First, we began by creating a linear regression to find our insights on which variables have the most statistically significant effect on danceability. In the linear regression, we found that valence and speechiness had the strongest positive correlations with danceability. After our initial findings, we decided to use a decision tree model to see if we could support our findings with multiple types of models. We found that for both models, songs that are happy (high valence), upbeat (fast tempo), and energetic are most danceable, while tracks that are speech-heavy or very acoustic tend to be less danceable, even if they are positive or fast-paced.
Valence (positivity) is the most important factor. Songs with higher valence are generally more danceable, while lower-valence songs need other features (like tempo or energy) to boost their danceability.
Tempo interacts with valence: upbeat songs with higher tempo (≥ ~147–149 BPM) tend to have higher danceability, especially when valence is already high.
Speechiness reduces danceability. Even if a track has high valence or tempo, high speechiness (lots of talking or rapping) brings danceability down.
Energy plays a role alongside tempo and valence. The more negative the value for energy becomes, the higher the energy is in the track. Higher-energy tracks in the high-valence group are more danceable than low-energy ones.
Acousticness lowers danceability when valence is low. Songs that are both low in valence and high in acousticness are predicted to have the lowest danceability.
The implications of our findings will help the consumer of our analysis by helping them decide which song variables to keep in mind when setting up a playlist. The most important aspect is to keep valence high, which refers to playing more positive music when choosing music. In conjunction with a high valence, it is important to have a higher tempo and have energetic music. Finally, avoid songs that have high speechiness and pick songs that don’t have a lot of singing or rapping. If the valence is low, keep the accousticness low as well by playing songs with more electronic elements and avoiding songs with more natural sounds.
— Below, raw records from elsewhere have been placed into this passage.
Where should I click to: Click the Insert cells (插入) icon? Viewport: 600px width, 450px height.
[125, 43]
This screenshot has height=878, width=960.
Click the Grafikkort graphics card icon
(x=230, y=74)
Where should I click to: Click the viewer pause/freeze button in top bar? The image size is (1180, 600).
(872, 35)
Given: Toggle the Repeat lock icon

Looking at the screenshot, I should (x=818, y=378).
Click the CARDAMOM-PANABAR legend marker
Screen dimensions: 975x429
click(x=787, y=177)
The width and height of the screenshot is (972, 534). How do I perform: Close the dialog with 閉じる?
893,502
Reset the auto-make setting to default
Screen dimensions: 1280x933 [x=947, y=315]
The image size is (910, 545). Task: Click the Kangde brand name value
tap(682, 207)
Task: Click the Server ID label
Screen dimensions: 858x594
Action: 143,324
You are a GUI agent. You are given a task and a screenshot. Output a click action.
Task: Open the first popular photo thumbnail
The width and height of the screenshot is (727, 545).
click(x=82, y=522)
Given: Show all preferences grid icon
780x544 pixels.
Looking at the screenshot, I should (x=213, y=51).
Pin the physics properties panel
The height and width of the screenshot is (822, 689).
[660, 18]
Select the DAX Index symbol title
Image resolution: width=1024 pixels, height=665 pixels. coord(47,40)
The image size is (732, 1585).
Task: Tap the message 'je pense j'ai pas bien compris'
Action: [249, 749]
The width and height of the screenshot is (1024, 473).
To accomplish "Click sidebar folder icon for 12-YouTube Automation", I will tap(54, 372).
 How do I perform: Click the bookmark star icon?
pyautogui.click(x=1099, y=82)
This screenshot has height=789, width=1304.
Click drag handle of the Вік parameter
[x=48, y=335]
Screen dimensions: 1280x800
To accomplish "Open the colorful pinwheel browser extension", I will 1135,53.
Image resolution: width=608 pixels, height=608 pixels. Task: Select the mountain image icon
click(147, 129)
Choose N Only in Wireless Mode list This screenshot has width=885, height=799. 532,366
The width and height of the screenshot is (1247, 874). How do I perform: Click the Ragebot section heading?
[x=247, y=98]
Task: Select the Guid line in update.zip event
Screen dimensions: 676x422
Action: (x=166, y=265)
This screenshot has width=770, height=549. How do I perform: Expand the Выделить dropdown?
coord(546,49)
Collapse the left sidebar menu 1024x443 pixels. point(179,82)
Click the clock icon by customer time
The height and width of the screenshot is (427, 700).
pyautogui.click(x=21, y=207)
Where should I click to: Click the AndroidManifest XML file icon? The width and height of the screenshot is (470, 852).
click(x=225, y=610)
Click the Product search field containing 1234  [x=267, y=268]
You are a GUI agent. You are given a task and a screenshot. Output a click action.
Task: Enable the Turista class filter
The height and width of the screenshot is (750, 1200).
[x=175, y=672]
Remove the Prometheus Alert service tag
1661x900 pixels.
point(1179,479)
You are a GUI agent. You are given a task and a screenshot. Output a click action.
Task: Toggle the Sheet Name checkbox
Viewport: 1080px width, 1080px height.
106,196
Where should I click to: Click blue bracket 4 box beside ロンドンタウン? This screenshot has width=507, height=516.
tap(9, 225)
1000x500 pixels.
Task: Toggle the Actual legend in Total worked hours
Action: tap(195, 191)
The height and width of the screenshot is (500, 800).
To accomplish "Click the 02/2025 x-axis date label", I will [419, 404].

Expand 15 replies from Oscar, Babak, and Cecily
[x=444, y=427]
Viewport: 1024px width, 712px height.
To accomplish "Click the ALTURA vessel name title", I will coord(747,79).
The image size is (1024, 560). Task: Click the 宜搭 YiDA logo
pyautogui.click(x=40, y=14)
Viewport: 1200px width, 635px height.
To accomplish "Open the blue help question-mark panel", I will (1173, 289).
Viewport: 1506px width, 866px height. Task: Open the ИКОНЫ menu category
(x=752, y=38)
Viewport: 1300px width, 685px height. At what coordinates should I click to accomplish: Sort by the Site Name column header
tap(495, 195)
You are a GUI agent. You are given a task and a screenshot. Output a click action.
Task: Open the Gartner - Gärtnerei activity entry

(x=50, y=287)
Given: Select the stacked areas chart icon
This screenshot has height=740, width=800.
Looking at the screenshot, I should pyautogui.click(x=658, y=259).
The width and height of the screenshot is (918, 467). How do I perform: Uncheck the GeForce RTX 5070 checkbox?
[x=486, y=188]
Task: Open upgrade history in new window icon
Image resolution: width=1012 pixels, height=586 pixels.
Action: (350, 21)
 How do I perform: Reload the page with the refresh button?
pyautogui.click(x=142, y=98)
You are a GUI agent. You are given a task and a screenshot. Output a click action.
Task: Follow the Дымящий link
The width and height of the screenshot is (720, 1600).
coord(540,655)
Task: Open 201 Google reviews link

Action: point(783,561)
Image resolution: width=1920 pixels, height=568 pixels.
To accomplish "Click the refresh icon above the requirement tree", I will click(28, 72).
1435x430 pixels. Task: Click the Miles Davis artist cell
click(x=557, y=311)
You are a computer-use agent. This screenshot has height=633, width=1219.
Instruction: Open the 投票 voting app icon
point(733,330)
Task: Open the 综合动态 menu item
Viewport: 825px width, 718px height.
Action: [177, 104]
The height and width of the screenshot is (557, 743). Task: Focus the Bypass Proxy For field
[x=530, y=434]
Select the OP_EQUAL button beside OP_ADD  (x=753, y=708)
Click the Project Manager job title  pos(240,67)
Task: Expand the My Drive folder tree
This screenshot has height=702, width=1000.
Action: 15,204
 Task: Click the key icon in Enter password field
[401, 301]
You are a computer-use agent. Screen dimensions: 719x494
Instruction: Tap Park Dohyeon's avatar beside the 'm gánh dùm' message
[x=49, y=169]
The data is largely based on US music tastes. Cultural differences may cause those outside of the US to look for other attrbiutes when choosing music to dance to. The original creator of the dataset only looked at 6 different genres, and there are many more genres of music. This causes an underrepresentation of music that may belong to other genres. Variables are not easily accessible for consumers and it can be confusing because most people don’t breakdown music using this kind of language. If someone wants to improve on our findings, they can also add non-numeric variables to help with their findings and improve the model.